Their need to play god started with preventing Germany from obtaining that Berlin to Baghdad Rail Road. — Vaskane
Obviously you're inability at analysis comes from the rigidness of your mind in the word play of "legitimate military target," which is just a distraction from the actual laws. Your "focus" is more like tunnel vision. — Vaskane
You're like bound to definitions, which is cool, but causing you to think very rigidly. — Vaskane
If I take land from you and put civilians in it to protect the area so if you come in and kill them I can call you a terrorist in the news media so people take my side and call you a terrorist, even though I stole your land and moved my own people onto it, onto disputed land in order to make it harder for you to reclaim. Guess what you're doing? Using humans to make enemy objectives harder to achieve. It's against the law to move civilians into disputed territory. Russia's doing the same thing with Crimea. If you want to capture land in todays warfare -- take it, then move your people onto it. — Vaskane
Why exactly did Britain give Palestinian land away is the real question. — Vaskane
Israel had to belong where its roots were and this is the problem, there was no other solution for Israel either. — Vaskane
Britain did not give anything away, they just ended their mandate and fucked out of there.
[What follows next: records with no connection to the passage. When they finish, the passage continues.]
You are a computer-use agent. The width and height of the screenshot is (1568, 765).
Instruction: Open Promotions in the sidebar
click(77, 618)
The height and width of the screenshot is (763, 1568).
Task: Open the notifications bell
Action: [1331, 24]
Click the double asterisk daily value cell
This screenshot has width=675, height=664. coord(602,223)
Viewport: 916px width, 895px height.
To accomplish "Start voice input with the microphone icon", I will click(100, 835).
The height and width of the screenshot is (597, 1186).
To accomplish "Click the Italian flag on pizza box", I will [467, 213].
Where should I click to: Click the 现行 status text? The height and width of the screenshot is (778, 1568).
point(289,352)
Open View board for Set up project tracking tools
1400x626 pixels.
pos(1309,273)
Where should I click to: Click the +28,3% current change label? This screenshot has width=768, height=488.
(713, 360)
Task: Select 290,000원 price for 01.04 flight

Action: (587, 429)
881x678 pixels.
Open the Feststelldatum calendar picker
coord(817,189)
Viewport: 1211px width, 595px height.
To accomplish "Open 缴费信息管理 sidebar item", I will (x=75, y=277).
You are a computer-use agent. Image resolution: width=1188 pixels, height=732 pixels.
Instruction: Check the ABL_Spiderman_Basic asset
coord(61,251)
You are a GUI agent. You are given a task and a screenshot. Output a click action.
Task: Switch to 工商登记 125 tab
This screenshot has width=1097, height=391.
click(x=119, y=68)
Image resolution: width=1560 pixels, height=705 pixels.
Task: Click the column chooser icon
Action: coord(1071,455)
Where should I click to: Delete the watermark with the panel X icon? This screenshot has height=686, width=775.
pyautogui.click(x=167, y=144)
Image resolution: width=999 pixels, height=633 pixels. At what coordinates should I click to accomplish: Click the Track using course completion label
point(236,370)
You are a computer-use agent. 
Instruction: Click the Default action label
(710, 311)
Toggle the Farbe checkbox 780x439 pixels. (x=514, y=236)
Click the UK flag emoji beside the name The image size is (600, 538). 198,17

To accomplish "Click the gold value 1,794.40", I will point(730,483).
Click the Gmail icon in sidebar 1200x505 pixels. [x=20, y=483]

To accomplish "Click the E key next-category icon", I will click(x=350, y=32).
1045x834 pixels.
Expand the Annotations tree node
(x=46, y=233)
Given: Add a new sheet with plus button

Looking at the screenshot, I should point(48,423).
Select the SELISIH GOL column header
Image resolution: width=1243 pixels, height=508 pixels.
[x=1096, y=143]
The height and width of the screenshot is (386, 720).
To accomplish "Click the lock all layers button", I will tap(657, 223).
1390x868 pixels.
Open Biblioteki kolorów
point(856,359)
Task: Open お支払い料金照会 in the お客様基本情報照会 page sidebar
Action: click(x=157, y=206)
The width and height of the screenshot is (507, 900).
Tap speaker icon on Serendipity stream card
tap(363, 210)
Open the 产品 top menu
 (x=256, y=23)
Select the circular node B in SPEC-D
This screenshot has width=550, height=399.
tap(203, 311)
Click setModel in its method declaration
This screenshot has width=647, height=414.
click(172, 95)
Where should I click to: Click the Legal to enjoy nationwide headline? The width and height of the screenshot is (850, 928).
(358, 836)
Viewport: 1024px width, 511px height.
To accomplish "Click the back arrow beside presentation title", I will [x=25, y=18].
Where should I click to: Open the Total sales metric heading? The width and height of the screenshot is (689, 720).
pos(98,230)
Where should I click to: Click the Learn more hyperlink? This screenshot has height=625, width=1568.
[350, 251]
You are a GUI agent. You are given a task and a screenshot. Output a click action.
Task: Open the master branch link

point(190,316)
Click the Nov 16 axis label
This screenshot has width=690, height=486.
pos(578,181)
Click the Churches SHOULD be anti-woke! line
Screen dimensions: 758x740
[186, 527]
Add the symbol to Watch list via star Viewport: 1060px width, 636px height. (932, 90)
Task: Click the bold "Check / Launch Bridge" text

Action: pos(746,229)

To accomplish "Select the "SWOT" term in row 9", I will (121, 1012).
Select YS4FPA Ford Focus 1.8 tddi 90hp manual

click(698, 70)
Britain, having at that point still various muslim subjects, did not want to be associated with the jewish state so blatantly. — Echarmion
It may also have been seen as a convenient way to get rid of Jews in Britain. — Echarmion
It also pointedly did not include any actual provisions about creating a jewish state and Britain thereafter studiously avoided making any such moves so as to not antagonise the Muslims — Echarmion
...I assume that it means that Mahommedans and Christians are to make way for the Jews and that the Jews should be put in all positions of preference and should be peculiarly associated with Palestine in the same way that England is with the English or France with the French, that Turks and other Mahommedans in Palestine will be regarded as foreigners, just in the same way as Jews will hereafter be treated as foreigners in every country but Palestine. Perhaps also citizenship must be granted only as a result of a religious test. — Montagu
and I am not in the least surprised that the non-Jews of England may welcome this policy. I have always recognised the unpopularity, much greater than some people think, of my community. We have obtained a far greater share of this country's goods and opportunities than we are numerically entitled to. We reach on the whole maturity earlier, and therefore with people of our own age we compete unfairly. Many of us have been exclusive in our friendships and intolerant in our attitude, and I can easily understand that many a non-Jew in England wants to get rid of us. — Montagu
I assert that there is not a Jewish nation. The members of my family, for instance, who have been in this country for generations, have no sort or kind of community of view or of desire with any Jewish family in any other country beyond the fact that they profess to a greater or less degree the same religion. It is no more true to say that a Jewish Englishman and a Jewish Moor are of the same nation than it is to say that a Christian Englishman and a Christian Frenchman are of the same nation: of the same race, perhaps, traced back through the centuries - through centuries of the history of a peculiarly adaptable race. The Prime Minister and M. Briand are, I suppose, related through the ages, one as a Welshman and the other as a Breton, but they certainly do not belong to the same nation. — Montagu
And the facts are that Britain did not actually ever create a Jewish state, nor did it allow unchecked jewish immigration and ultimately refused to even implement the UN plan for the mandate. — Echarmion
It's clear that everyone understood what was meant by "national home". — Benkei
Just because it wasn't previously used in international legal documents, does not mean that it had no then-current, common sense meaning. — Benkei
Because it was not Britain's place to create it — Benkei
as an empire did not wish to relinquish what it thought it was its right to Palestine. — Benkei
.Why would Schmitt put a target on himself like that?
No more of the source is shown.